» **What the exercise asks**:
Give back the whole listing exactly as it is written.

» **Material for the task**:
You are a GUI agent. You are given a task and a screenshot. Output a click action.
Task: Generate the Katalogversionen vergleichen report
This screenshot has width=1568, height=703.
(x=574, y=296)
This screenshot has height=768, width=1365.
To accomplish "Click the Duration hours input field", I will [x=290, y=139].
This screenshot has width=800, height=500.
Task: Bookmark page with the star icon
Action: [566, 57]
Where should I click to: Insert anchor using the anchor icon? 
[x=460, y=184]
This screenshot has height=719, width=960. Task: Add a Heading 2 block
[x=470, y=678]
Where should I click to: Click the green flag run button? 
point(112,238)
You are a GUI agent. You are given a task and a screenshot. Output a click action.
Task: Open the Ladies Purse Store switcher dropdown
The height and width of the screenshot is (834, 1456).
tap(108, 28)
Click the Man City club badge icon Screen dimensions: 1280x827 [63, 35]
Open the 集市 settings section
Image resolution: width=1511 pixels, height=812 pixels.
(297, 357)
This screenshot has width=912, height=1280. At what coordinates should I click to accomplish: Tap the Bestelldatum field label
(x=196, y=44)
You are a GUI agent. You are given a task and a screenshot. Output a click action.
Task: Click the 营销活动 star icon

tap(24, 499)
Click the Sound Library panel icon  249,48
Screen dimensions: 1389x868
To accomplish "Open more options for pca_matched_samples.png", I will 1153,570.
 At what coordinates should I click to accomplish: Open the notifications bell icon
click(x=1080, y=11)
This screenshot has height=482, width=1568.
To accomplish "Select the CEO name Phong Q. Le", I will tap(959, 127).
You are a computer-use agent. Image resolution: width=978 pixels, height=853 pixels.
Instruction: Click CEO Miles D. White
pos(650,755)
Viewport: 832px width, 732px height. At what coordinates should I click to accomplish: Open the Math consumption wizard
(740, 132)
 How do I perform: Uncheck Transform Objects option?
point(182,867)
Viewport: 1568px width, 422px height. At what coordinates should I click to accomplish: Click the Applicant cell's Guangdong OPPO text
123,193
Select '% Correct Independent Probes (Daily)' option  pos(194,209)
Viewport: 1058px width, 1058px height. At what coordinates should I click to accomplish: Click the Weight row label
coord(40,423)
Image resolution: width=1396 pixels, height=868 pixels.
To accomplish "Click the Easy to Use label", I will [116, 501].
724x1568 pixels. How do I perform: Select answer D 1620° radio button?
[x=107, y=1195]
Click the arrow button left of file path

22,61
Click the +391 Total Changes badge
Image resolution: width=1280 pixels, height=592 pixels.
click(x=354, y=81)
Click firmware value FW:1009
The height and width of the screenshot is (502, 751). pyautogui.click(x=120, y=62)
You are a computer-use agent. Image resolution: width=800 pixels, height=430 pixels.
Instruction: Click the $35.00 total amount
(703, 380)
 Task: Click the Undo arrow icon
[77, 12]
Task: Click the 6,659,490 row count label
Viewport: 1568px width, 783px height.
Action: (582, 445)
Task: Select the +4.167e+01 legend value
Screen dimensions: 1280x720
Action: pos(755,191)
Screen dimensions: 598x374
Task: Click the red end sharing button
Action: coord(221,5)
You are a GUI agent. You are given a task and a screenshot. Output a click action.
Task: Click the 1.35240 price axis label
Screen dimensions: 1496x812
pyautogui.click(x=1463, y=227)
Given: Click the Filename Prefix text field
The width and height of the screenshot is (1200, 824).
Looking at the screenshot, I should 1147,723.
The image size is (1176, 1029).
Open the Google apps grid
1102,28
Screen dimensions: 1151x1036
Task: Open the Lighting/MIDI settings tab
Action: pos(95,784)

» **Completed exercise**:
You are a GUI agent. You are given a task and a screenshot. Output a click action.
Task: Generate the Katalogversionen vergleichen report
This screenshot has width=1568, height=703.
(x=574, y=296)
This screenshot has height=768, width=1365.
To accomplish "Click the Duration hours input field", I will [x=290, y=139].
This screenshot has width=800, height=500.
Task: Bookmark page with the star icon
Action: [566, 57]
Where should I click to: Insert anchor using the anchor icon? 
[x=460, y=184]
This screenshot has height=719, width=960. Task: Add a Heading 2 block
[x=470, y=678]
Where should I click to: Click the green flag run button? 
point(112,238)
You are a GUI agent. You are given a task and a screenshot. Output a click action.
Task: Open the Ladies Purse Store switcher dropdown
The height and width of the screenshot is (834, 1456).
tap(108, 28)
Click the Man City club badge icon Screen dimensions: 1280x827 [63, 35]
Open the 集市 settings section
Image resolution: width=1511 pixels, height=812 pixels.
(297, 357)
This screenshot has width=912, height=1280. At what coordinates should I click to accomplish: Tap the Bestelldatum field label
(x=196, y=44)
You are a GUI agent. You are given a task and a screenshot. Output a click action.
Task: Click the 营销活动 star icon

tap(24, 499)
Click the Sound Library panel icon  249,48
Screen dimensions: 1389x868
To accomplish "Open more options for pca_matched_samples.png", I will 1153,570.
 At what coordinates should I click to accomplish: Open the notifications bell icon
click(x=1080, y=11)
This screenshot has height=482, width=1568.
To accomplish "Select the CEO name Phong Q. Le", I will tap(959, 127).
You are a computer-use agent. Image resolution: width=978 pixels, height=853 pixels.
Instruction: Click CEO Miles D. White
pos(650,755)
Viewport: 832px width, 732px height. At what coordinates should I click to accomplish: Open the Math consumption wizard
(740, 132)
 How do I perform: Uncheck Transform Objects option?
point(182,867)
Viewport: 1568px width, 422px height. At what coordinates should I click to accomplish: Click the Applicant cell's Guangdong OPPO text
123,193
Select '% Correct Independent Probes (Daily)' option  pos(194,209)
Viewport: 1058px width, 1058px height. At what coordinates should I click to accomplish: Click the Weight row label
coord(40,423)
Image resolution: width=1396 pixels, height=868 pixels.
To accomplish "Click the Easy to Use label", I will [116, 501].
724x1568 pixels. How do I perform: Select answer D 1620° radio button?
[x=107, y=1195]
Click the arrow button left of file path

22,61
Click the +391 Total Changes badge
Image resolution: width=1280 pixels, height=592 pixels.
click(x=354, y=81)
Click firmware value FW:1009
The height and width of the screenshot is (502, 751). pyautogui.click(x=120, y=62)
You are a computer-use agent. Image resolution: width=800 pixels, height=430 pixels.
Instruction: Click the $35.00 total amount
(703, 380)
 Task: Click the Undo arrow icon
[77, 12]
Task: Click the 6,659,490 row count label
Viewport: 1568px width, 783px height.
Action: (582, 445)
Task: Select the +4.167e+01 legend value
Screen dimensions: 1280x720
Action: pos(755,191)
Screen dimensions: 598x374
Task: Click the red end sharing button
Action: coord(221,5)
You are a GUI agent. You are given a task and a screenshot. Output a click action.
Task: Click the 1.35240 price axis label
Screen dimensions: 1496x812
pyautogui.click(x=1463, y=227)
Given: Click the Filename Prefix text field
The width and height of the screenshot is (1200, 824).
Looking at the screenshot, I should 1147,723.
The image size is (1176, 1029).
Open the Google apps grid
1102,28
Screen dimensions: 1151x1036
Task: Open the Lighting/MIDI settings tab
Action: pos(95,784)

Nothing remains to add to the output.